> On Oct 4, 2023, at 6:50 PM, Song Liu <songliubraving@xxxxxxxx> wrote:
>> On Oct 4, 2023, at 5:11 PM, Song Liu <songliubraving@xxxxxxxx> wrote:
[...]
>>>>>
>>>>>> diff --git a/kernel/bpf/hashtab.c b/kernel/bpf/hashtab.c
>>>>>> index a8c7e1c5abfa..fd8d4b0addfc 100644
>>>>>> --- a/kernel/bpf/hashtab.c
>>>>>> +++ b/kernel/bpf/hashtab.c
>>>>>> @@ -155,13 +155,15 @@ static inline int htab_lock_bucket(const struct bpf_htab *htab,
>>>>>> hash = hash & min_t(u32, HASHTAB_MAP_LOCK_MASK, htab->n_buckets - 1);
>>>>>>
>>>>>> preempt_disable();
>>>>>> + local_irq_save(flags);
>>>>>> if (unlikely(__this_cpu_inc_return(*(htab->map_locked[hash])) != 1)) {
>>>>>> __this_cpu_dec(*(htab->map_locked[hash]));
>>>>>> + local_irq_restore(flags);
>>>>>> preempt_enable();
>>>>>> return -EBUSY;
>>>>>> }
>>>>>>
>>>>>> - raw_spin_lock_irqsave(&b->raw_lock, flags);
>>>>>> + raw_spin_lock(&b->raw_lock);
>>>>
>>>> Song,
>>>>
>>>> take a look at s390 crash in BPF CI.

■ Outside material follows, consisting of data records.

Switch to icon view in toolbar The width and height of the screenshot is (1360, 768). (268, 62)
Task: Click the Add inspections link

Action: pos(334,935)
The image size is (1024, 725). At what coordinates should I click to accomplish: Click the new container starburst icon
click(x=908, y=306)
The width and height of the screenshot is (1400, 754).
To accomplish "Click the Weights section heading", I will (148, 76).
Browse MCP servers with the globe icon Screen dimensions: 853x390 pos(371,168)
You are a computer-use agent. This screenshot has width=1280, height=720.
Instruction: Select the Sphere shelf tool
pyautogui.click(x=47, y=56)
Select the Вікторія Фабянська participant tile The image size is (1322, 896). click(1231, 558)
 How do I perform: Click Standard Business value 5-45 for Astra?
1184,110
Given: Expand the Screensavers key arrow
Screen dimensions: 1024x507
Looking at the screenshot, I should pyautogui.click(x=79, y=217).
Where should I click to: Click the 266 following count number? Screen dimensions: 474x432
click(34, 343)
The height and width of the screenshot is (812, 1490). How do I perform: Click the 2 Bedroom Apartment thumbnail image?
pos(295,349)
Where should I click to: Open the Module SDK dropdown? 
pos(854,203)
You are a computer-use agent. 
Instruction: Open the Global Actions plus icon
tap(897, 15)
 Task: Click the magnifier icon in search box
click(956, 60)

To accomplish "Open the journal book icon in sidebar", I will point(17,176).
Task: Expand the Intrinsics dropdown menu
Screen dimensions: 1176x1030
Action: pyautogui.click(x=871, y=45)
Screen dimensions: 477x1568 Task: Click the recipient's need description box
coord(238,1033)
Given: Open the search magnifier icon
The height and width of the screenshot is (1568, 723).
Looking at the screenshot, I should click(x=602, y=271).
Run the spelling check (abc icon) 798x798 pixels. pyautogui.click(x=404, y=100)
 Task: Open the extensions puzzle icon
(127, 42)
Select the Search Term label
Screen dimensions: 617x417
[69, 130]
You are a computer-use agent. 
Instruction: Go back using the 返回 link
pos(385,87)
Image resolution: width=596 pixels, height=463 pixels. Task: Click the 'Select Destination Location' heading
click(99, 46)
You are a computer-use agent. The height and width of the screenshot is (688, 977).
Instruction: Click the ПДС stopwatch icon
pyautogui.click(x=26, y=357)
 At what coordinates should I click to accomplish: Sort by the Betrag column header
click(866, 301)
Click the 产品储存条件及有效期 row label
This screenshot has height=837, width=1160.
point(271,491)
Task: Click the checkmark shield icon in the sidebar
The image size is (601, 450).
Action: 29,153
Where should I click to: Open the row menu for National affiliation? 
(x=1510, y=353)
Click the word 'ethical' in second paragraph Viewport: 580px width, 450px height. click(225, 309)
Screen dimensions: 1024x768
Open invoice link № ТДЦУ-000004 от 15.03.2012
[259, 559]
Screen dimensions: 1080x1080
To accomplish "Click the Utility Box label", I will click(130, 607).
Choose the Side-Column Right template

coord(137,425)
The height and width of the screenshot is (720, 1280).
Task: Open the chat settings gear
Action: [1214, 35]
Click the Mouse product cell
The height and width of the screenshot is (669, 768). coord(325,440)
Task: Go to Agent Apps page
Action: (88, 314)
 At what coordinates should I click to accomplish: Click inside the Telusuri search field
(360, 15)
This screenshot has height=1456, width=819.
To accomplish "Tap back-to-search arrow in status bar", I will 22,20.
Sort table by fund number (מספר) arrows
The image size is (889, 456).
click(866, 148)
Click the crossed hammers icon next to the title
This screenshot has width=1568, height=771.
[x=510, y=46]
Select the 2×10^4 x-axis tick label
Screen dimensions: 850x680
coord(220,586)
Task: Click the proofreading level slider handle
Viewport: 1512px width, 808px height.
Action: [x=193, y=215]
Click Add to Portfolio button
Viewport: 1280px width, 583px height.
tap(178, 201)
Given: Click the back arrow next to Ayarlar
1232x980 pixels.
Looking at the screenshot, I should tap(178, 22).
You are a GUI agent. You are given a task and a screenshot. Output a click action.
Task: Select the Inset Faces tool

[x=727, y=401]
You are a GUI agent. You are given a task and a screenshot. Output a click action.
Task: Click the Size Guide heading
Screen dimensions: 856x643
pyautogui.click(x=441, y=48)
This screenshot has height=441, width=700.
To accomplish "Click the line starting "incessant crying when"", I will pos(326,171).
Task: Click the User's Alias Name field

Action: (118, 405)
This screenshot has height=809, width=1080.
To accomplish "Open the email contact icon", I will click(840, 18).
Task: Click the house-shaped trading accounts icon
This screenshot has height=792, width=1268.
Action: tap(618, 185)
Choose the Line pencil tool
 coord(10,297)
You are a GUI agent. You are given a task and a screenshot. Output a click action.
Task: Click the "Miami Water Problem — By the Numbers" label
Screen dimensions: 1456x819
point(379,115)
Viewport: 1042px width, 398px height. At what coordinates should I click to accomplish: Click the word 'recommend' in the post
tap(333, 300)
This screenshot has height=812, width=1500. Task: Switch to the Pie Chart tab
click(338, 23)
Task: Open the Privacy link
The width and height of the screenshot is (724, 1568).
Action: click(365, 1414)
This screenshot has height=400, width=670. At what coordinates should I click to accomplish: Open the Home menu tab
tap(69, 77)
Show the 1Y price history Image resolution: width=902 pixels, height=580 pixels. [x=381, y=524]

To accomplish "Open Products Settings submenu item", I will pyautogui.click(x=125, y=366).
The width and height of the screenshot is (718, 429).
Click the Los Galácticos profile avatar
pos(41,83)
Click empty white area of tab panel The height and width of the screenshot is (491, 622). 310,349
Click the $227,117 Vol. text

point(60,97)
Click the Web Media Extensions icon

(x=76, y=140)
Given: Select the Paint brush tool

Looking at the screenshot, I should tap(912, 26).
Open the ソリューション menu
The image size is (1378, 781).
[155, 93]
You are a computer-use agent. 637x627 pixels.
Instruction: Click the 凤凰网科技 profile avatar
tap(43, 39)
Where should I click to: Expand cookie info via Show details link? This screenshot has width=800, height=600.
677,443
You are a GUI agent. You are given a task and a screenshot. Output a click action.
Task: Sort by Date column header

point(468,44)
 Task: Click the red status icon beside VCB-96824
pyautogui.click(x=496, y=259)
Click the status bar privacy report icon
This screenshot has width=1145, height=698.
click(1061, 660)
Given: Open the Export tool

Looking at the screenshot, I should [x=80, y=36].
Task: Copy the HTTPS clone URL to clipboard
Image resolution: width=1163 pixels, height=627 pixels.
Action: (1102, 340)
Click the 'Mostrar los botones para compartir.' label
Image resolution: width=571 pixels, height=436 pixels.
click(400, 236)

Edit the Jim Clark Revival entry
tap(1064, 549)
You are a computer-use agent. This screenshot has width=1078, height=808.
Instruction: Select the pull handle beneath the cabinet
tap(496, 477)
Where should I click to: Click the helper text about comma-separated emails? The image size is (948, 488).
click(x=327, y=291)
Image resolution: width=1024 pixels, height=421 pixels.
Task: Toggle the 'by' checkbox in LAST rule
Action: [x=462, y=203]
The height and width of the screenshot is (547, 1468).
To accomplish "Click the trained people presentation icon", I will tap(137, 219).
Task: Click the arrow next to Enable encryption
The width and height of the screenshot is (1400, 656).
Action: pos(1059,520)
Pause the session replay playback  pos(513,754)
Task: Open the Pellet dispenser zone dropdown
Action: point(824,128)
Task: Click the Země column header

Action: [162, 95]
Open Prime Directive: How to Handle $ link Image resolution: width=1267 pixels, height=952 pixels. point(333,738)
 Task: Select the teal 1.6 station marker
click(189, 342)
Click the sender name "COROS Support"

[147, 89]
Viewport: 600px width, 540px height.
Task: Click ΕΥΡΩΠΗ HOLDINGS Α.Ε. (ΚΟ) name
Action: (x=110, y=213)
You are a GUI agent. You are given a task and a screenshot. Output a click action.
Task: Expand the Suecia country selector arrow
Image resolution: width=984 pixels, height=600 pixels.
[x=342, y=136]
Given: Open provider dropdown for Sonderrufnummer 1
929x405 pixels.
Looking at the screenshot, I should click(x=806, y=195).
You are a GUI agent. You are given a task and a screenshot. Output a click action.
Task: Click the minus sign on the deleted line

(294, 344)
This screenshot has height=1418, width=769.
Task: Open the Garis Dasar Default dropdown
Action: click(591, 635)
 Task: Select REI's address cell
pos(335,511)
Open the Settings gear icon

>>>> I suspect this patch is causing it.
>>>
>>> It indeed looks like triggered by this patch. But I haven't figured
>>> out why it happens. v1 seems ok for the same tests.
Update my findings today:
I tried to reproduce the issue locally with qemu on my server (x86_64).
I got the following artifacts:
1. bzImage and selftests from CI: (need to login to GitHub)
https://github.com/kernel-patches/bpf/suites/16885416280/artifacts/964765766
2. cross compiler:
https://mirrors.edge.kernel.org/pub/tools/crosstool/files/bin/x86_64/13.2.0/x86_64-gcc-13.2.0-nolibc-s390-linux.tar.gz
3. root image:
https://libbpf-ci.s3.us-west-1.amazonaws.com/libbpf-vmtest-rootfs-2022.10.23-bullseye-s390x.tar.zst
With bzImage compiled in CI, I can reproduce the issue with qemu.
However, if I compile the kernel locally with the cross compiler
(with .config from CI, and then olddefconfig), the issue cannot
be reproduced. I have attached the two .config files here. They
look very similar, except the compiler version:
-CONFIG_CC_VERSION_TEXT="gcc (Ubuntu 9.4.0-1ubuntu1~20.04.2) 9.4.0"
+CONFIG_CC_VERSION_TEXT="s390-linux-gcc (GCC) 13.2.0"
So far, I still think v2 is the right patch. But I really cannot
explain the issue on the bzImage from the CI. I cannot make much
sense out of the s390 assembly code either. (TIL: gdb on my x86
server can disassem s390 binary).
Ilya,
Could you please take a look at this?
Thanks,
Song
PS: the root image from the CI is not easy to use. Hopefully you
have something better than that.
Attachment:
ci.config
Description: ci.config
Attachment:
local.config
Description: local.config